The House is preparing to vote on the Justice in Policing Act, a wide-ranging set of police reforms proposed by Democrats. Senate Republicans, led by Sen. Tim Scott, are also drafting their own police reform bill.
George Floyd’s younger brother, Philonise Floyd, and Angela Underwood Jacobs, the sister of slain federal officer Dave Patrick Underwood, both appeared before the House panel on Wednesday. Underwood, a member of the Federal Protective Service, was fatally shot recently while guarding the U.S. courthouse in Oakland, California, during ongoing protests over Floyd’s death, though authorities have not determined if his death was connected to the protests.
Jordan denounced the deaths of Floyd and Underwood, and he vowed their killers would face justice.
“It's a tragedy. It never should have happened,” Jordan says. “As I said yesterday in the hearing, it's as wrong as wrong can be.”
On the police reform legislation House Republicans are working on
“We're working with [Sen. Tim Scott]. We're working with everyone, frankly. We've talked with folks at the Department Justice, folks the White House, and we're talking with Democrats. I mean, I thought the tone of yesterday's hearing was pretty darn good. We don't know when the legislation will be finalized, but Sen. Scott is doing a lot of work and has a lot of good things in his bill that I think many members on the House side appreciate.”

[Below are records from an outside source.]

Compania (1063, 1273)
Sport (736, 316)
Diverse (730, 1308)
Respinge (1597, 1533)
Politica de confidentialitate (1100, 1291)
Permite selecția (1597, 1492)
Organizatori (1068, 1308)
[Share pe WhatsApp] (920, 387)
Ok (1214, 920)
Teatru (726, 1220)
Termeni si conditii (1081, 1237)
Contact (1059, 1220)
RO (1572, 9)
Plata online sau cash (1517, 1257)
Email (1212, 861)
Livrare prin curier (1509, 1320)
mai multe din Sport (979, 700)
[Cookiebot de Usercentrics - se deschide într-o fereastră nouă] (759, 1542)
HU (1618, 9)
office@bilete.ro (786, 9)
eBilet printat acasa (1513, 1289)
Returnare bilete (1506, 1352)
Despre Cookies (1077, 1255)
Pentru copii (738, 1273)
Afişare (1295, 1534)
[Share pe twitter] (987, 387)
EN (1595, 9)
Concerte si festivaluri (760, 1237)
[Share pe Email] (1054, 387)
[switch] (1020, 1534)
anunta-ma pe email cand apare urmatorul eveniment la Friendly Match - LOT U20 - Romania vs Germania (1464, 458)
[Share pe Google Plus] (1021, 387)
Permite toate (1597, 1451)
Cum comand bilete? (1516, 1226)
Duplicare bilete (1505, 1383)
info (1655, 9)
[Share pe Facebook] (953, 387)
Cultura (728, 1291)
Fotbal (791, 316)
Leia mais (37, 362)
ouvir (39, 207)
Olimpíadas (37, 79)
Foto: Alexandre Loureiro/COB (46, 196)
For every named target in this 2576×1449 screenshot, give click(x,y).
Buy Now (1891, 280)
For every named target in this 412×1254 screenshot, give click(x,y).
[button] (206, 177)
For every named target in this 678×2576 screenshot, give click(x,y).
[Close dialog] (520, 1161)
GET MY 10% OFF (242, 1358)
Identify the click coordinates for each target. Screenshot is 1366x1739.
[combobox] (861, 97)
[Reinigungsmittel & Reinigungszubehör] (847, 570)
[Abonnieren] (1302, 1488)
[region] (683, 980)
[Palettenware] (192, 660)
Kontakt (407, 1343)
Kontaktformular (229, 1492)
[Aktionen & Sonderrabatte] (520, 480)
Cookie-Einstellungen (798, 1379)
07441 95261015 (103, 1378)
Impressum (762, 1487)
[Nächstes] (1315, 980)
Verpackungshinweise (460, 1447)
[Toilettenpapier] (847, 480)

On if the legislation will include a ban on chokeholds
“Well, we're looking at that concept and may, in fact, be in the legislation. … Many departments have already gotten rid of that technique as well.”
On calls to defund police departments
“The mayors of the two largest cities in our country have both been for defunding the police. The Democrat Party started off this Congress. They started this Congress out by saying they were going to abolish [U.S. Immigration and Customs Enforcement]. Then they said, no, no, no, no, we're going to abolish the Department of Homeland Security. And now they're saying we're going to defund and abolish police departments. The mayors of the two largest cities — [New York City Mayor Bill de Blasio], [Los Angeles Mayor Eric Garcetti] — have both said they want to defund the police. And in Minneapolis, they have a veto-proof majority on their city council who has said they want to abolish the police department.
“This squad is using it as a way to raise money for Democrats and the upcoming election. It's a three-word sentence: Defund the police. If it's not about defunding the police, then I would change the sentence.”
Editor’s Note: Los Angeles Mayor Eric Garcetti has said he does not support defunding the city’s police department, but he has committed to shifting funds previously allocated to the Los Angeles Police Department and other departments to spend an additional $250 million in black communities. New York City Mayor Bill de Blasio has said defunding and disbanding the city’s police department is unrealistic, but has announced a series of reforms and plans to redirect NYPD funds to social services.
This segment aired on June 11, 2020.